Russian ex-president and deputy head of security council Dmitry Medvedev says Moscow can strike an enemy country with nuclear weapons even if it does not use such weapons first.
In an interview, Medvedev lays out Russia’s nuclear doctrine.
“We have a special document on nuclear deterrence. This document clearly indicates the grounds on which the Russian Federation is entitled to use nuclear weapons,” The Guardian quotes him as saying in the interview.
“Number one is the situation when Russia is struck by a nuclear missile. The second case is any use of other nuclear weapons against Russia or its allies. The third is an attack on a critical infrastructure that will have paralyzed our nuclear deterrent forces,” Medvedev says.
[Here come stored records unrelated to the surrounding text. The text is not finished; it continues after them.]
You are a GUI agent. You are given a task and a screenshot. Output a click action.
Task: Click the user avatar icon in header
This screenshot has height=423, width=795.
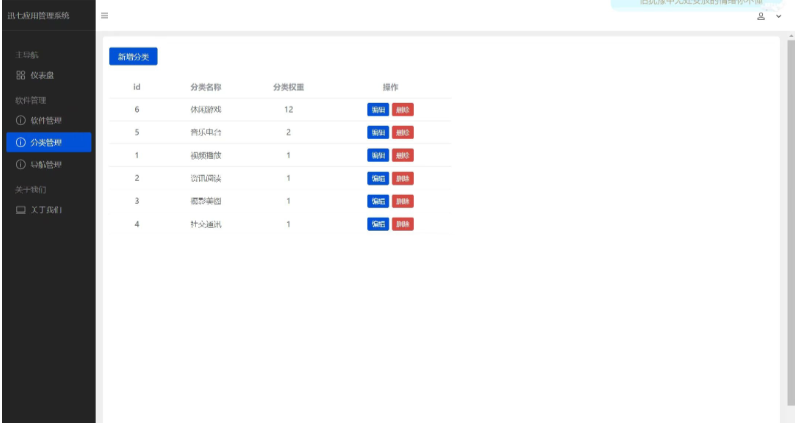tap(761, 16)
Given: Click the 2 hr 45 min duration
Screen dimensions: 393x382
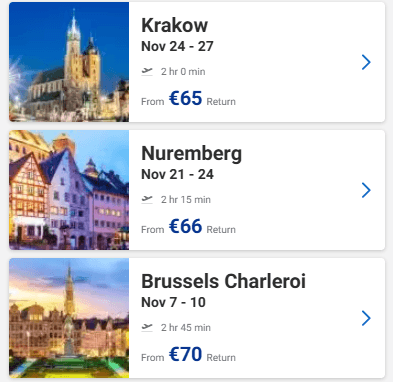Looking at the screenshot, I should click(x=186, y=328).

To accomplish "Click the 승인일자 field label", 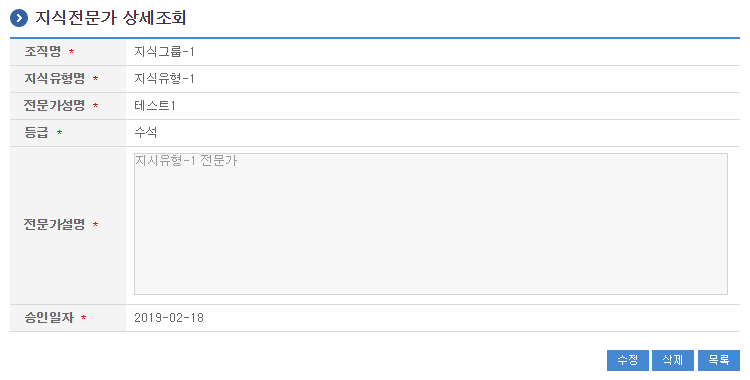I will point(49,317).
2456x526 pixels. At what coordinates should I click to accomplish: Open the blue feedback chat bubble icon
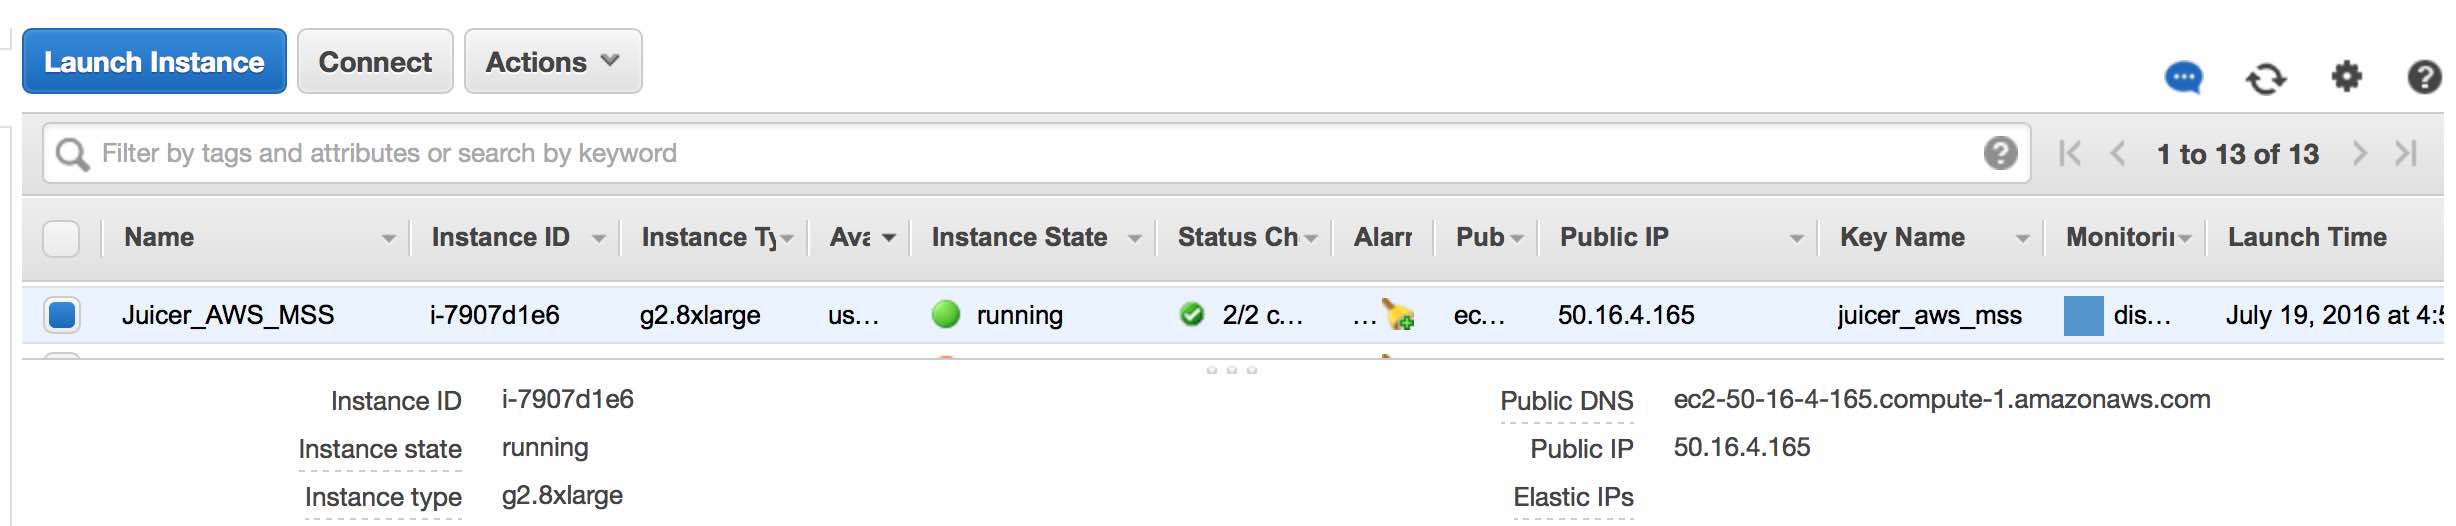point(2183,78)
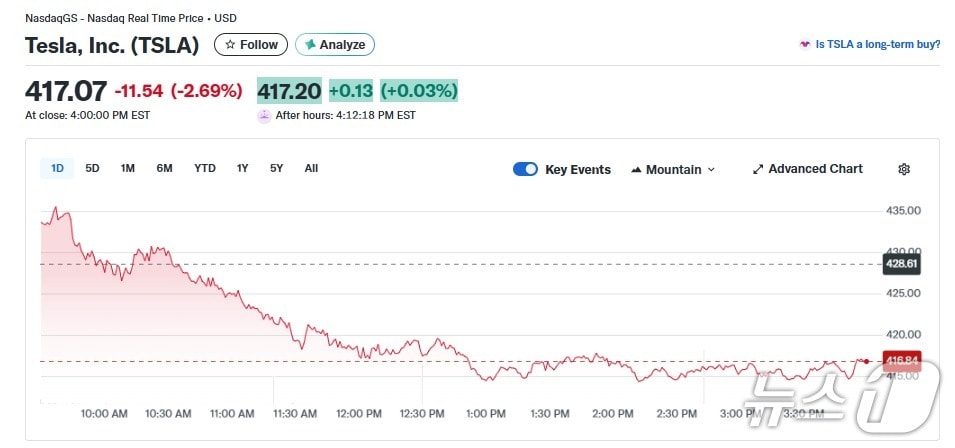Select the 1M chart range
Viewport: 955px width, 448px height.
pyautogui.click(x=128, y=168)
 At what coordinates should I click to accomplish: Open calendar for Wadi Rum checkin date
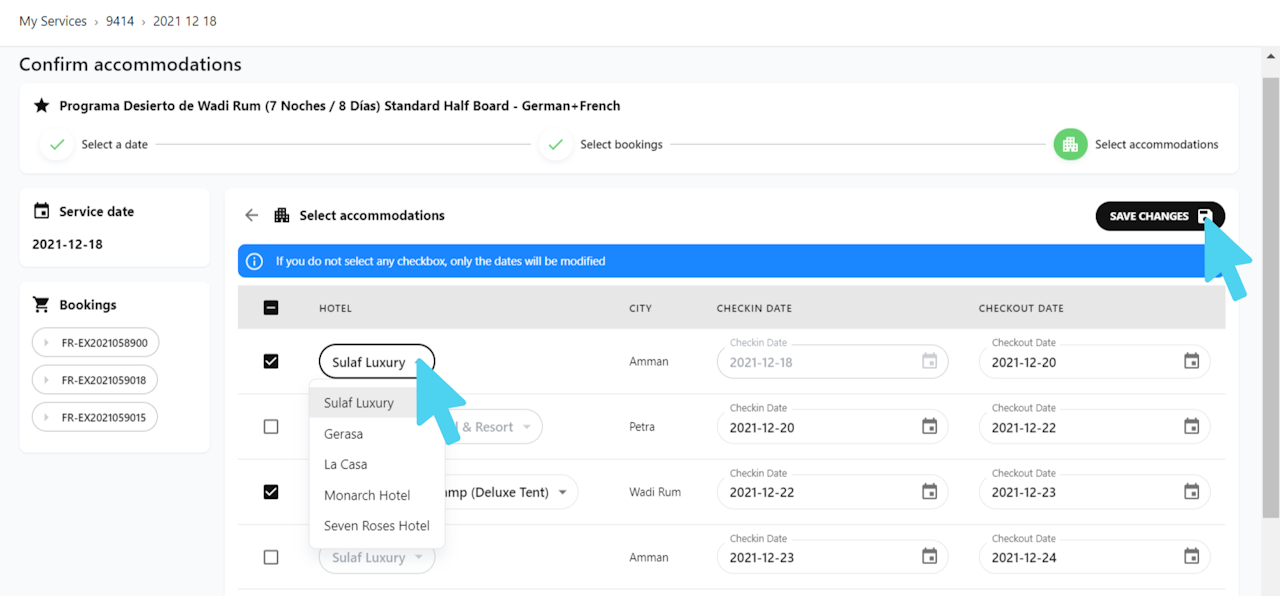pos(929,492)
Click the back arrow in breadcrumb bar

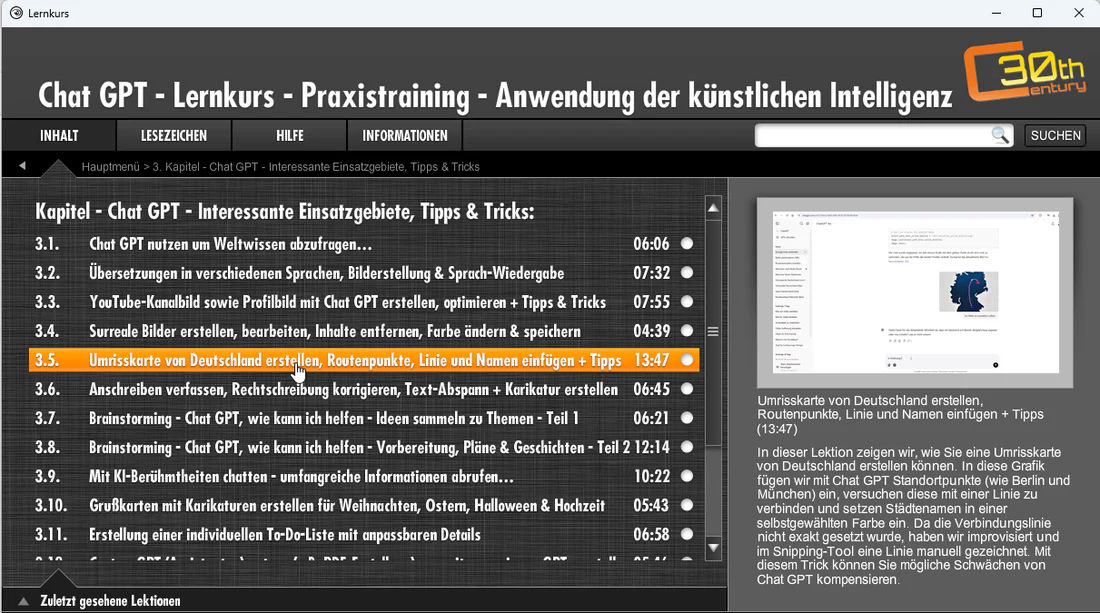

“And the fourth case is when an act of aggression is committed against Russia and its allies, which jeopardized the existence of the country itself, even without the use of nuclear weapons, that is, with the use of conventional weapons,” he adds.
These comments prompted Ukrainian President Volodymyr Zelensky to warn of Russia’s nuclear weapons during a surprise appearance at Qatar’s Doha Forum.
“Russia is deliberating bragging they can destroy with nuclear weapons, not only a certain country, but the entire planet,” Zelensky says.
On February 27, three days after the start of the invasion, Russian President Vladimir Putin ordered his defense chiefs to put the country’s nuclear forces on high alert in a highly choreographed meeting in front of TV cameras.
Russia has the largest number of nuclear warheads of any country, according to the SIPRI peace research institute in Stockholm, which puts the figure at 6,255.